I'm just not feeling it. In fact, I can't remember the last time I felt it. Maybe it's the lack of religious affiliation? Or the lack of snow? Or the lack of extended family? I don't know. All I do know is that this time of year is usually not a time when I'm reveling in the goodwill of mankind, but rather, feeling pressured and stressed about getting gifts for my kids that I think they'll enjoy and wondering how the hell we're going to pay for it all when Christmas comes right on the heels of paying an insane property tax bill.

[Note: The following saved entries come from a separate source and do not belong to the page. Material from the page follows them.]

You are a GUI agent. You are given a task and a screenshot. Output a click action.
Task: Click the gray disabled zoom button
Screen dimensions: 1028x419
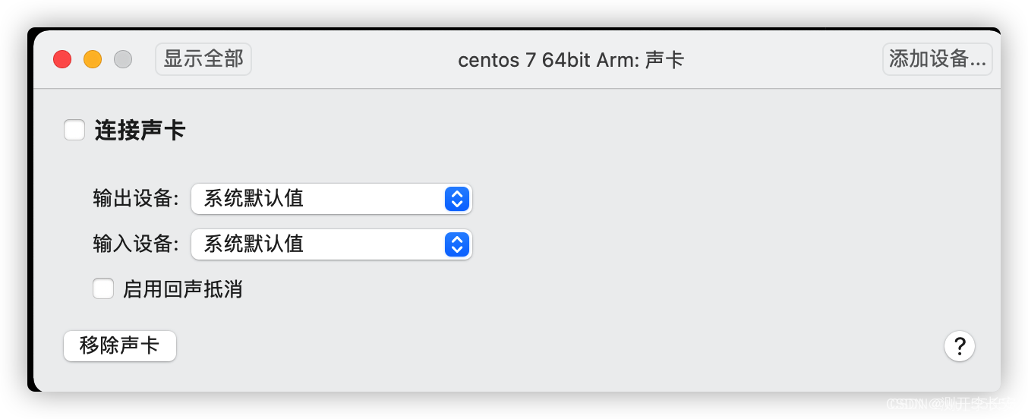(x=123, y=59)
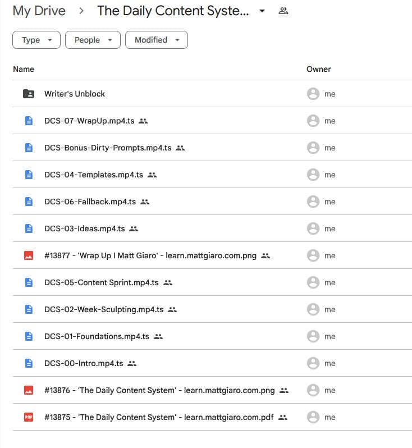Viewport: 412px width, 448px height.
Task: Click the image icon for #13877 Wrap Up file
Action: tap(29, 255)
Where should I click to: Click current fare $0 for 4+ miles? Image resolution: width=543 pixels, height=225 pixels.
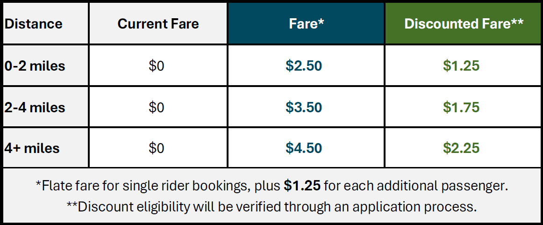pos(157,148)
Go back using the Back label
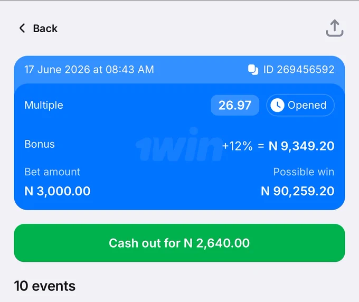The height and width of the screenshot is (302, 359). tap(45, 29)
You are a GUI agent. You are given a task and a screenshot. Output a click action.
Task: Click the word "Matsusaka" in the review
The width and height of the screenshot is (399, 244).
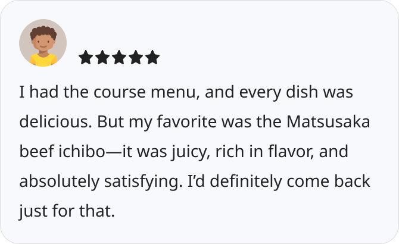point(328,121)
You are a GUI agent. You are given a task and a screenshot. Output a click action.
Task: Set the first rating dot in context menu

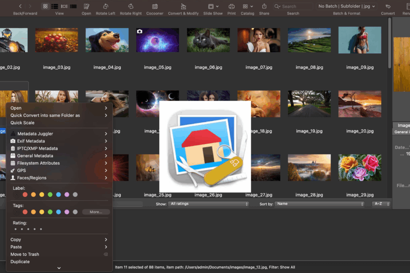[15, 229]
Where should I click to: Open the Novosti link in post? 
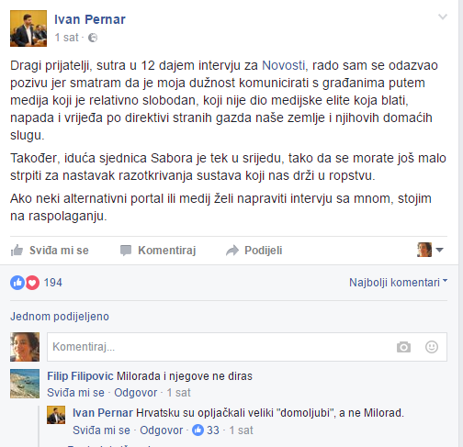coord(283,65)
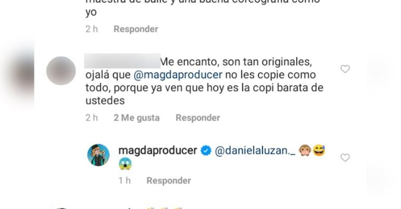Like the comment mentioning @magdaproducer with the heart icon

(345, 69)
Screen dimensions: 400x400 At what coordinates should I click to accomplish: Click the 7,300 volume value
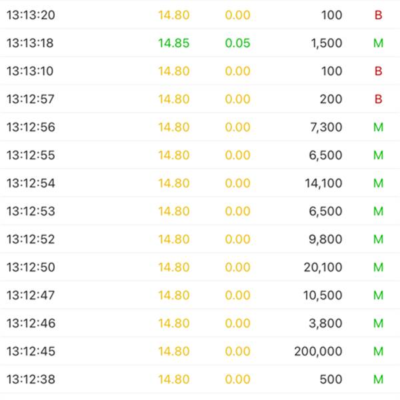coord(326,127)
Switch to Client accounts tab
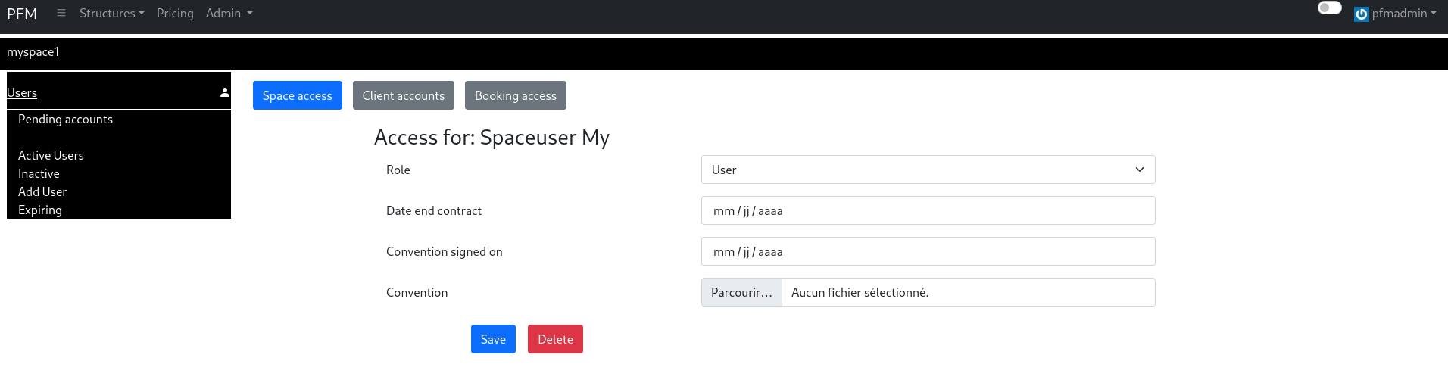Screen dimensions: 1448x389 (x=404, y=95)
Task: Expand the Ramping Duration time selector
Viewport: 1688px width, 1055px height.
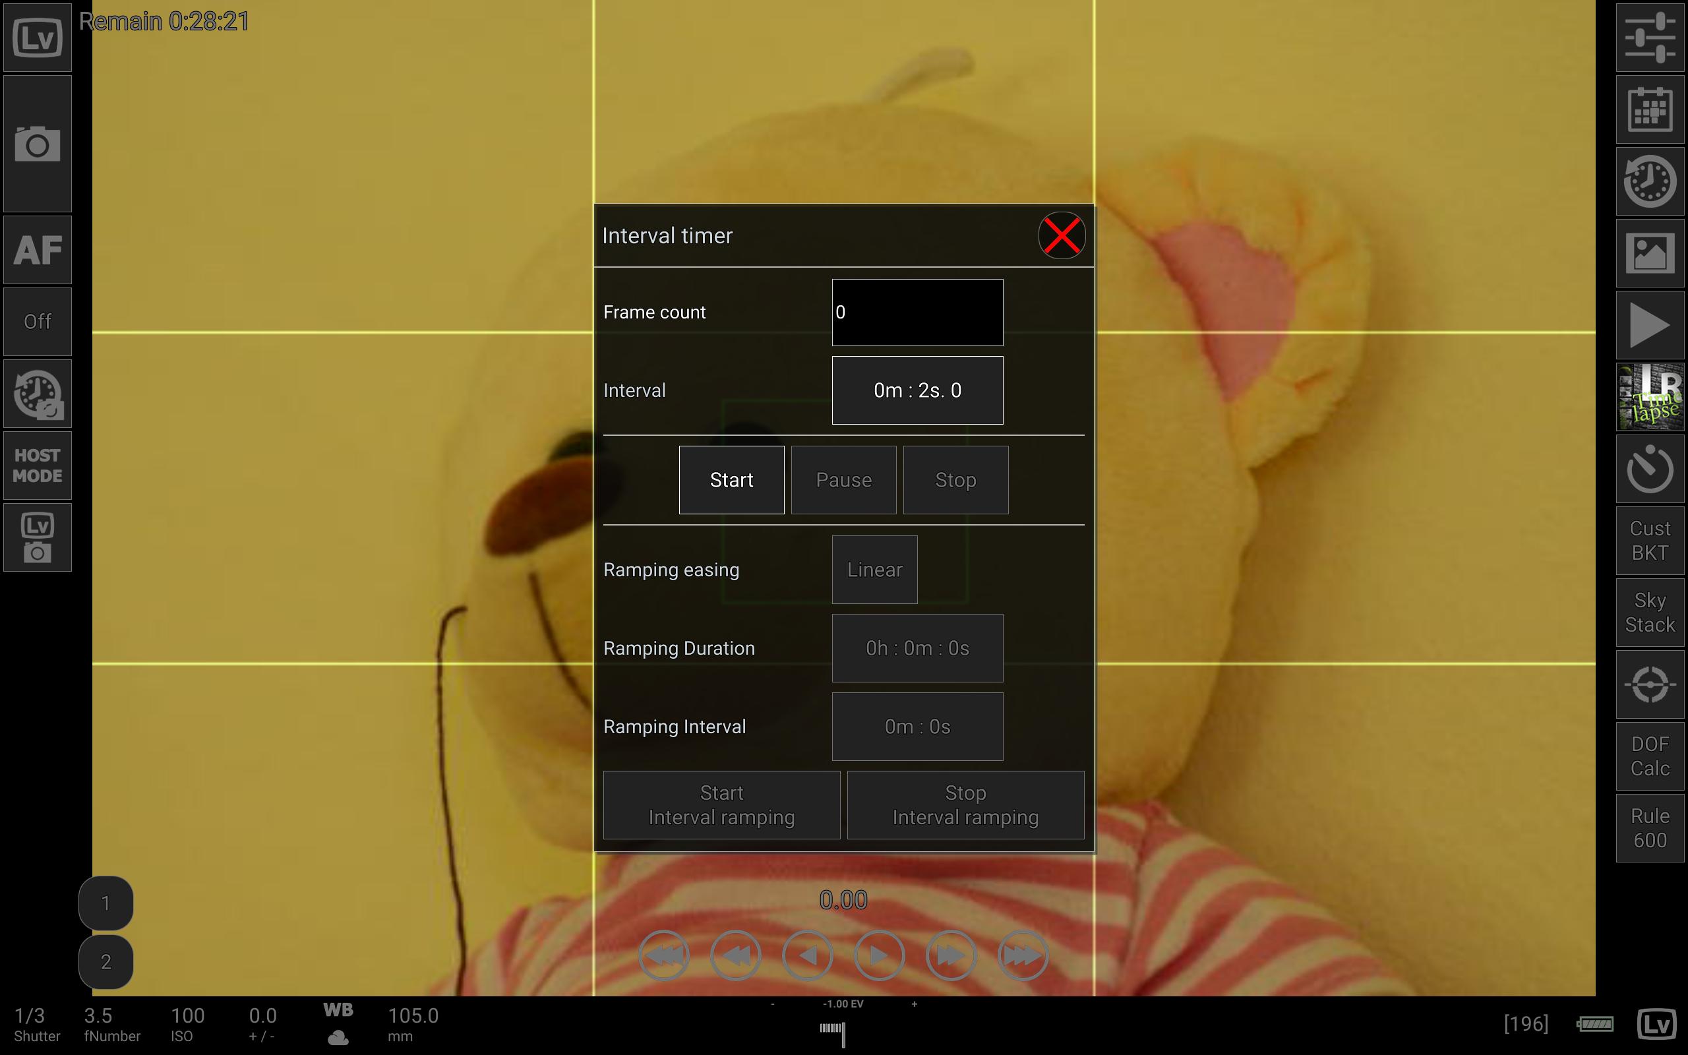Action: tap(918, 648)
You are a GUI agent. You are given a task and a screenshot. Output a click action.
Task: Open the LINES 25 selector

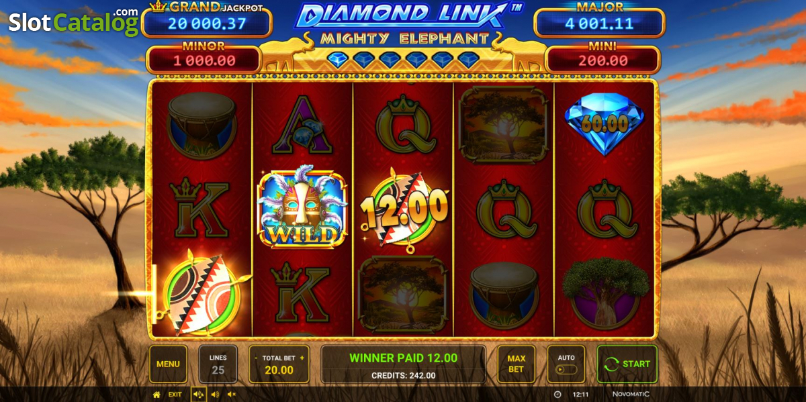218,364
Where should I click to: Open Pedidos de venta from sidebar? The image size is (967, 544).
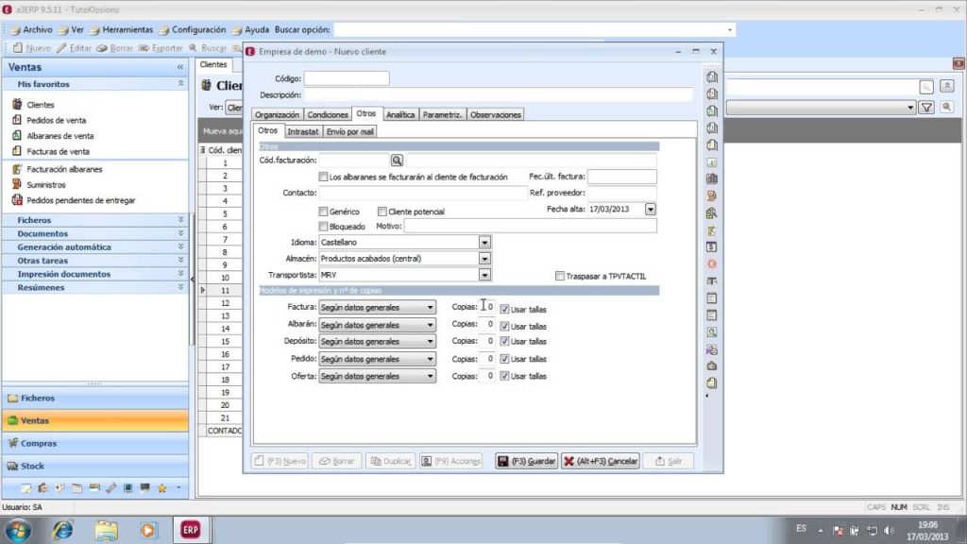(56, 120)
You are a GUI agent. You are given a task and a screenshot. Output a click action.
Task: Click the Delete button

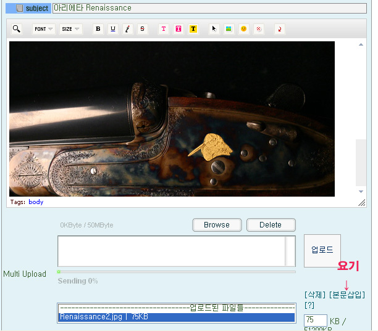[271, 225]
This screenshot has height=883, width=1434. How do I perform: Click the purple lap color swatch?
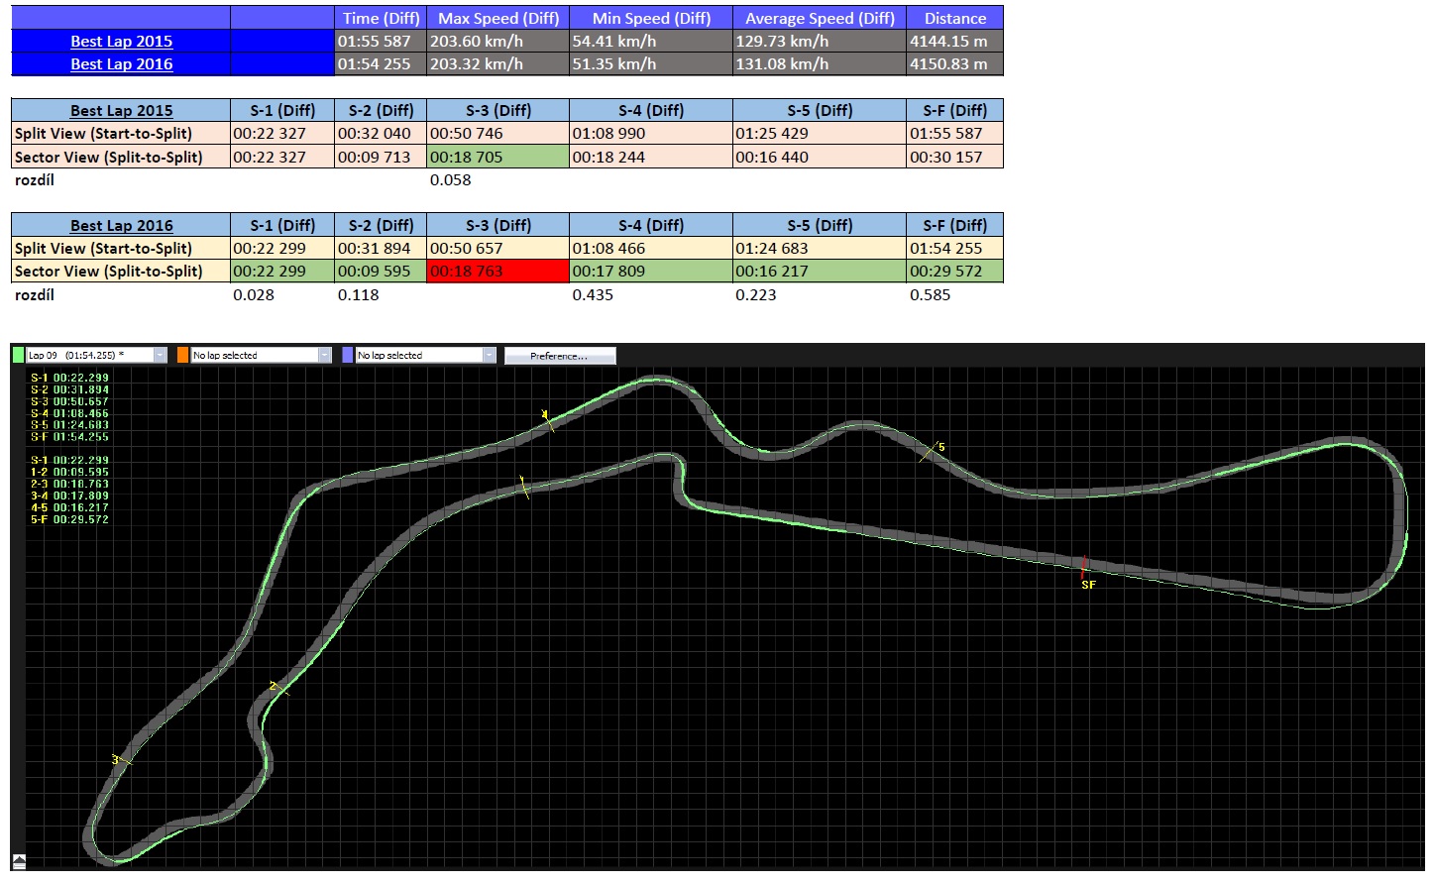coord(347,355)
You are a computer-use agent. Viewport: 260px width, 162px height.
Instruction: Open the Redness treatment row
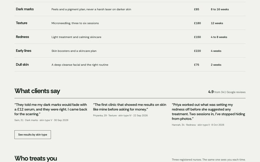130,37
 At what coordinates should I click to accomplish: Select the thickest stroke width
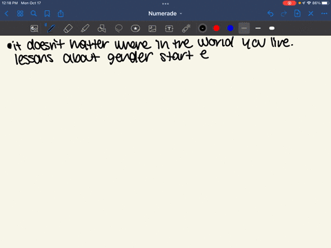tap(272, 28)
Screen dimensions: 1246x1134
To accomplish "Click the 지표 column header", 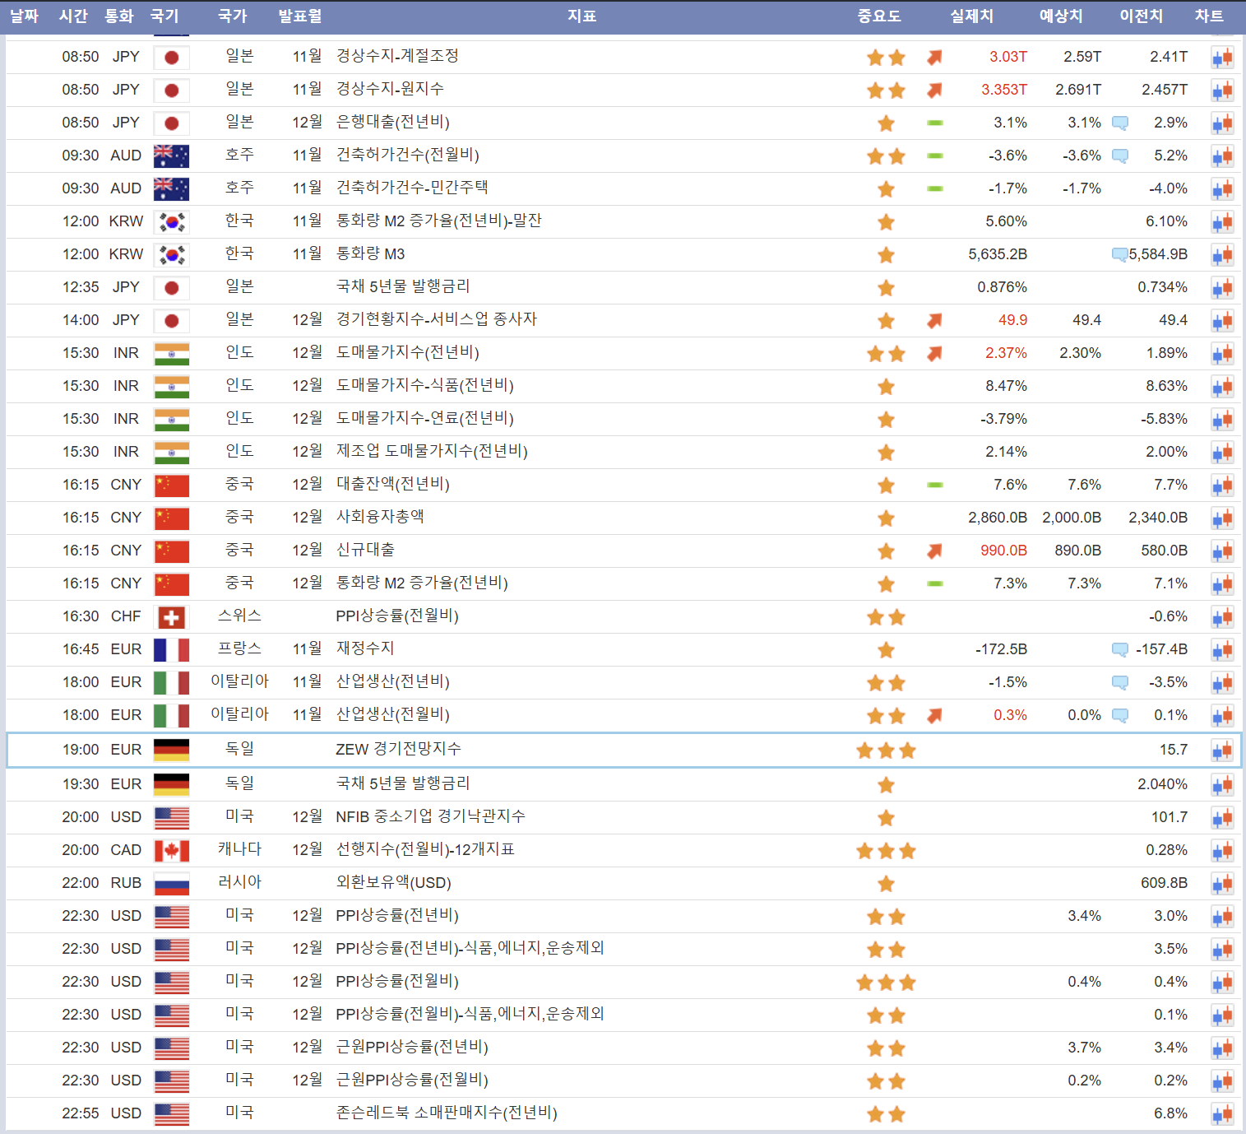I will tap(581, 16).
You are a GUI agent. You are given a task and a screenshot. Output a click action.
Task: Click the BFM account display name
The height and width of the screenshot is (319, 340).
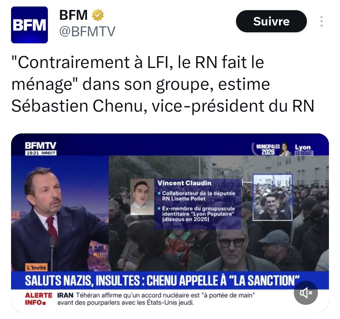[74, 15]
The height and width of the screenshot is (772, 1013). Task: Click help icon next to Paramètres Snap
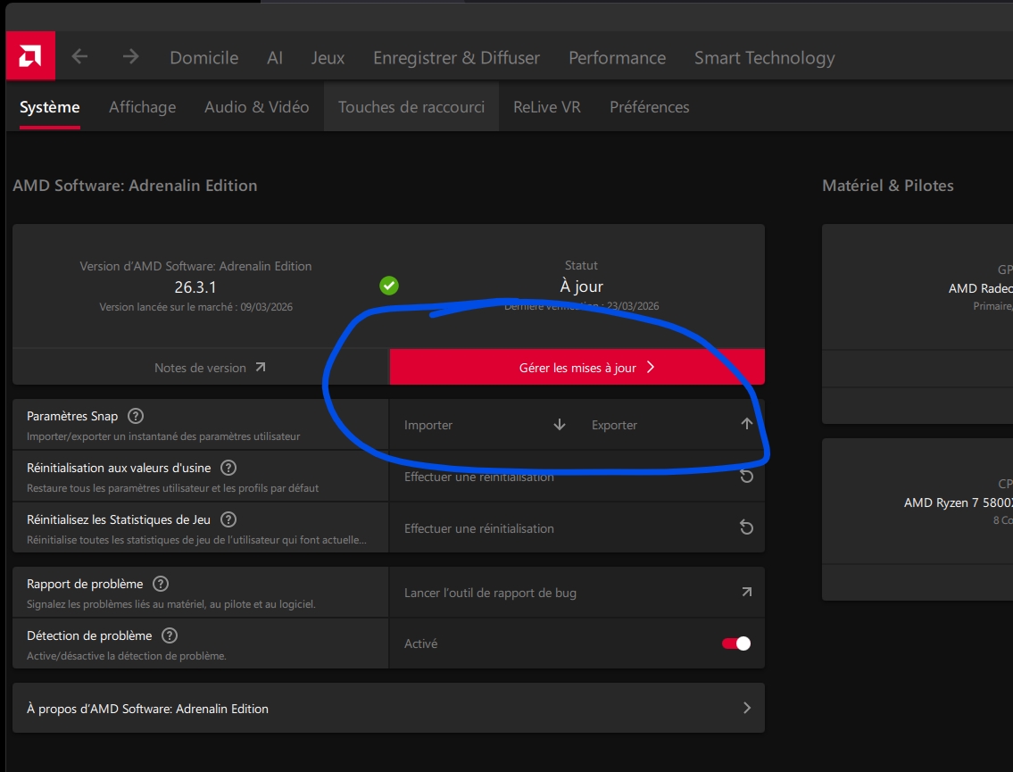(x=136, y=416)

We finally got a (real) Christmas tree yesterday - four freaking days before Christmas. It's sitting in the middle of our "music room" (deemed that by the previous owners who made their piano the centerpiece of the small room, so we followed suit) in front of the bay window. However, it has yet to be decorated. I did no baking this year (unless you count the premade refrigerated dough I used to make sugar cookies with the kids last week). I haven't done baking in years. There was a time when I would spend a week making dozens and dozens of fancy holiday cookies and treats, but who has the time anymore? I finally have all my gifts bought and started the process of wrapping them last night, but I have a long way to go on that. I have not watched It's a Wonderful Life, something I like to do this time every year to remind myself how wonderful life is (plus, isn't Jimmy Stewart incredibly handsome??). My kids haven't watched a single holiday movie - no Charlie Brown Christmas, no Rudolph or Frosty. What's wrong with me? When Michael brought the kids' stockings up last night along with the tree ornaments, I actually felt frustrated because I failed to get any stocking stuffers this year and was therefore planning to skip the stockings and hope nobody noticed, but now the kids have seen their stockings and the expectations are there. Ugh. I haven't gone to the market to get all the trappings for our traditional big Christmas morning breakfast and fondue dinner - and if I don't get to the store somehow today or tomorrow (with 6 kids home on winter break), I'll fail on that count too.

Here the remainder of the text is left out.